Listen to Fauré: Nocturnes & Barcarolles by Aline Piboule
Aline Piboule
Fauré: Nocturnes & Barcarolles
Album · Classical · 2024
Paris’ extensive instrument collection, the Musée de la Musique, offered Aline Piboule a choice of historic pianos on which to record her album of Fauré. After trying a few instruments, including an Erard from 1890, Piboule sat down at a 1929 grand piano made by Gaveau. She instantly fell in love with it, she tells Apple Music Classical—it was, she explains, “un coup de foudre” (“a lightning strike”). She opted for the Gaveau, partly because it was larger and more powerful than the Erard. Meanwhile, the Erard was a little too refined in sound, and didn’t correspond, says Piboule, to Fauré’s Romantic aesthetic. Here, Piboule presents an overview of Fauré’s piano music, including nocturnes and barcarolles among other pieces. It’s tempting to assume that the composer presented much of this music at the private musical soirées fashionable in Paris throughout the late-19th and early-20th centuries.
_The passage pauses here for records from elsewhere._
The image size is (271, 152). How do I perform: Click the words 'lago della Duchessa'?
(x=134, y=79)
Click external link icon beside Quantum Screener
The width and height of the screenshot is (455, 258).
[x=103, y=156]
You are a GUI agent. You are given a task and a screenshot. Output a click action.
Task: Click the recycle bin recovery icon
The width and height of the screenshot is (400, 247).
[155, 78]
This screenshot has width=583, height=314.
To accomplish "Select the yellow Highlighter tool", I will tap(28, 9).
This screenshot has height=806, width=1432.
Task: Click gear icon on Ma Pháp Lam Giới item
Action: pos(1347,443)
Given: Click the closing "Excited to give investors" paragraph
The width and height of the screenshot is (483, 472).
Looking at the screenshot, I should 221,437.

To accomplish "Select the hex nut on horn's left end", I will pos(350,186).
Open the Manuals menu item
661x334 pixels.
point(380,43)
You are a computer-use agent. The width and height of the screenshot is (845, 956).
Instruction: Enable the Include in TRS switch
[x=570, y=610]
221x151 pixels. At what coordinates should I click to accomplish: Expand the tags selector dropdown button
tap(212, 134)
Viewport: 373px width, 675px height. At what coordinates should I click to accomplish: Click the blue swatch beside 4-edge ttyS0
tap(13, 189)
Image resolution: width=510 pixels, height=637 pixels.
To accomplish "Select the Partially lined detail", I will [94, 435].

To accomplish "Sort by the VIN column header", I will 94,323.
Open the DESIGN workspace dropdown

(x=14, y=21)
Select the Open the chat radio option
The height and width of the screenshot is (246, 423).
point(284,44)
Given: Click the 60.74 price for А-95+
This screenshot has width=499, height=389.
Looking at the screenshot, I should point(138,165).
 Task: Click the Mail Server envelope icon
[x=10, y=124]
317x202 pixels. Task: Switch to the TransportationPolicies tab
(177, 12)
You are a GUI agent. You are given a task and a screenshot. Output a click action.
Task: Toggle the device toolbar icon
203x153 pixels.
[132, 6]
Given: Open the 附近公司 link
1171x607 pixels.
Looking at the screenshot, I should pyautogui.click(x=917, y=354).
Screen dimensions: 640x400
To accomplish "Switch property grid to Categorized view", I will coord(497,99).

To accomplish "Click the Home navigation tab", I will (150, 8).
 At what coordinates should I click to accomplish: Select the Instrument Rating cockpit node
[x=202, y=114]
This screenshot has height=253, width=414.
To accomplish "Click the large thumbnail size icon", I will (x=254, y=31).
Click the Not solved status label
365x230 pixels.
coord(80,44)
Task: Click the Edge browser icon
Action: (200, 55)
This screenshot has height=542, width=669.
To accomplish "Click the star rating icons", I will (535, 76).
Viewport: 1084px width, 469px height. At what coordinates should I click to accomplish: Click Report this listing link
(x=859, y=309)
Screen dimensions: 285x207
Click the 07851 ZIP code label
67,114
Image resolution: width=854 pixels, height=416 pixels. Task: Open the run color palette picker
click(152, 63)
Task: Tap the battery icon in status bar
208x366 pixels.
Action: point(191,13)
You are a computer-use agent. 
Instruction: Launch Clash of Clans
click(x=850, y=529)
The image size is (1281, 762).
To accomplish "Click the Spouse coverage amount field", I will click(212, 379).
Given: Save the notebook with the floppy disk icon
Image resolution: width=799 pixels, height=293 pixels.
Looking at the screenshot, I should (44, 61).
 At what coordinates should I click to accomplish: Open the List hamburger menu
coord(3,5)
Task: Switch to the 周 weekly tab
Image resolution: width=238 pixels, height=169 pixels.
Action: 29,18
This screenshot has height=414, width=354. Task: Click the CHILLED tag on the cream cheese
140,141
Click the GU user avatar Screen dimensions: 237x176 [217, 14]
That isn’t necessarily the case, suggests Piboule: “This is music on a large scale—it’s sensual, generous, and it needs a piano to match. “The Gaveau was built in 1929 and has been completely restored,” she adds. “It’s very responsive and perfect for the music of Fauré.” She explains that Fauré’s music, which she has played since she was 14, combines the melodic and harmonic beauty of Chopin with the contrapuntal rigour and clarity of J.S. Bach. It presents a marriage of old and new, she says, coupled with a deep-felt Romanticism. “Gaveau pianos have a very reliable mechanism,” Piboule resumes about her favoured instrument; “they’re not at all fragile, and you can play them with total confidence. It responds very well to the touch, but it’s also a piano with a wonderful warmth and great depth of sound.” It possesses a beautiful clarity as well, she adds, without the sound ever becoming too bright. Listen to the Nocturne No. 5 in B-flat Major, Op. 37, or the Nocturne No. 13 in B Minor, Op. 119, and you can hear everything this piano has to offer, as if these pieces were written specifically for it—“There really are no limits to this instrument,” she says. And although it was built five years after Fauré’s death, there is little doubt, adds Piboule, that the composer would have been very familiar with the sound and aesthetics of Gaveau pianos. On the evidence of her performances, Piboule surely makes a case for Gaveaus being closest to Fauré’s musical intentions—perhaps even embodying the very spirit of the music itself.